• satya11001-1013569 (5/5/2010)


    I have a doubt regarding the logical order of rows for Clustered Index.

    Main difference between Clustered and Non-Clustered is Clustered is physical arrangement of rows and Non-Clustered is logical arranging of rows .

    Hi Satya,

    This is not correct. Clustered and non-clustered indexes are built very similar. The only difference is the actual contents of the leaf pages.

    For a clustered index, root and intermediate pages contain the index key and a pointer to the lower-level page; leaf pages contain the all the columns (except LOB data, such as varchar(max) or xml).

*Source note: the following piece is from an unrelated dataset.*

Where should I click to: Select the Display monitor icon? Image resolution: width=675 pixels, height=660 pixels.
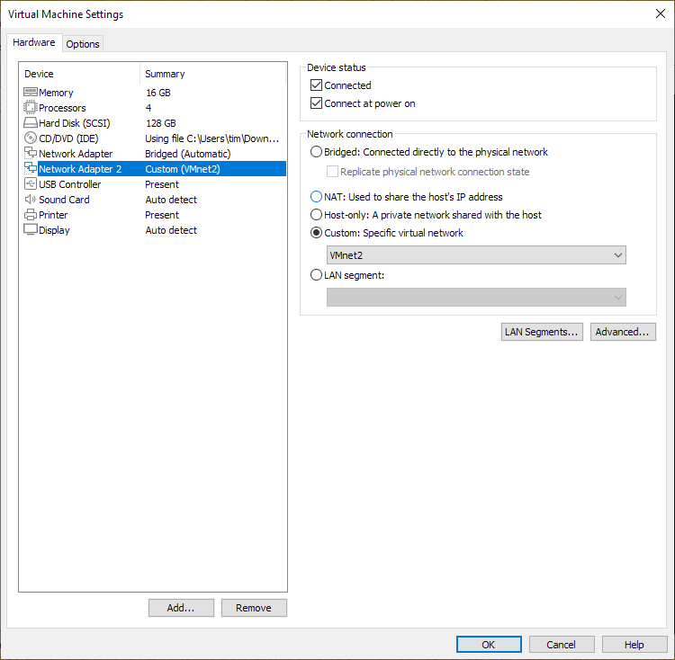click(30, 230)
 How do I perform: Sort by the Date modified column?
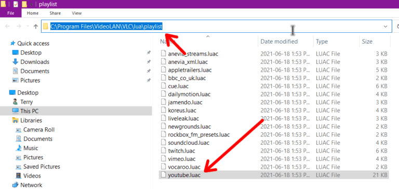tap(279, 42)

    For a nonclustered index, root and intermediate pages contain the index key and a pointer to the lower-level page; leaf pages contain the index key and a pointer to the data page where the complete row can be found. This pointer is either the clustered index key, or (if the table does not have a clustered index) the RID.

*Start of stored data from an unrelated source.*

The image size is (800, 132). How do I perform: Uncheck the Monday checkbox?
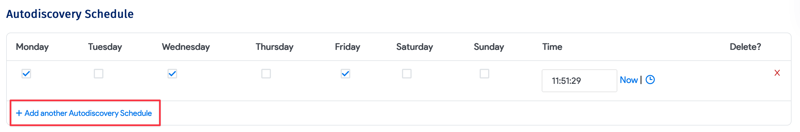(x=26, y=74)
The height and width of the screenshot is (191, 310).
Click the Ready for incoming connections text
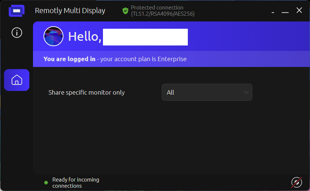coord(76,183)
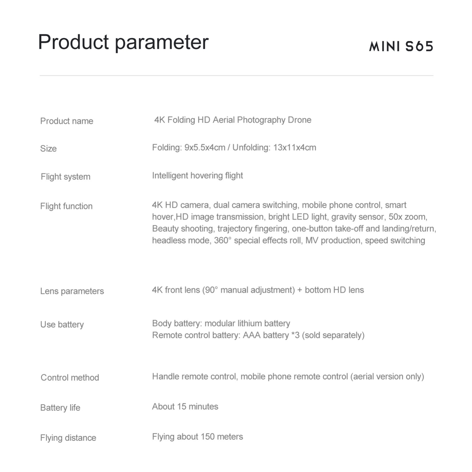Click the "Product parameter" heading
Viewport: 472px width, 472px height.
point(123,42)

    Can you explain a bit more on the arrangement of actual data rows for Clustered and Non-Clustered index.

    A sketch of the index structure (here for a clustered index, but as I said: the only difference for a nonclustered index is the actual contents of the leaf pages) can be found on http://msdn.microsoft.com/en-us/library/ms177443.aspx. The blue pointers are the pointers to lower level index pages just mentioned. The black arrows indicate the "next page"" / "previous page" pointers found on every page in an index. These pointer chains are used when an index is processed in its logical order.

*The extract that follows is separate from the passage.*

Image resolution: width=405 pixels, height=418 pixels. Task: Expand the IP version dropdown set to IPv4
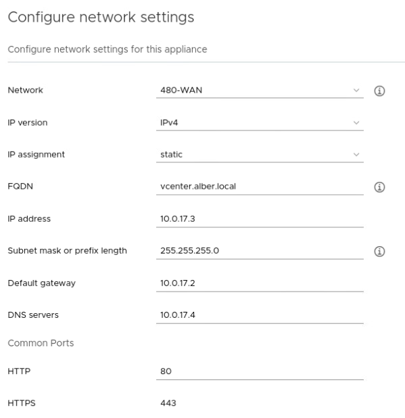point(260,123)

    The physical arrangement of these pages can be completely different. As an example, let's suppose that an existing table happens to have all its 10,000 leaf pages on the first 10,000 pages in the database file (very unlikely in reality, but work with me). Now an INSERT is executed and the new row should be inserted in the fifth page - but that page is already full, so it has to be split - half the data remains on page 5, half the data goes to a new page that, logicallly, belongs between page 5 and the "old" page 6. SQL Server will not physically move "old" pages 6 through 10,000 up one location - that would really kill performance! Instead, a new page will be allocated "somewhere" in the data file. This new page will have its "previous page" and "next page" pointers pointing to the "old" pages 5 and 6 respectively, and the "next page" pointer on the old page 5 and the "previous page" pointer on the old page 6 will point to the new page. The result is that the pointer chain now still implements the logical order of the index; the physical location of pages however does not.

    (And since this same allocation mechanism has been used when the first 10,000 pages were allocated, it is indeed extremely unlikely to find 10,000 data pages allocated consecutively.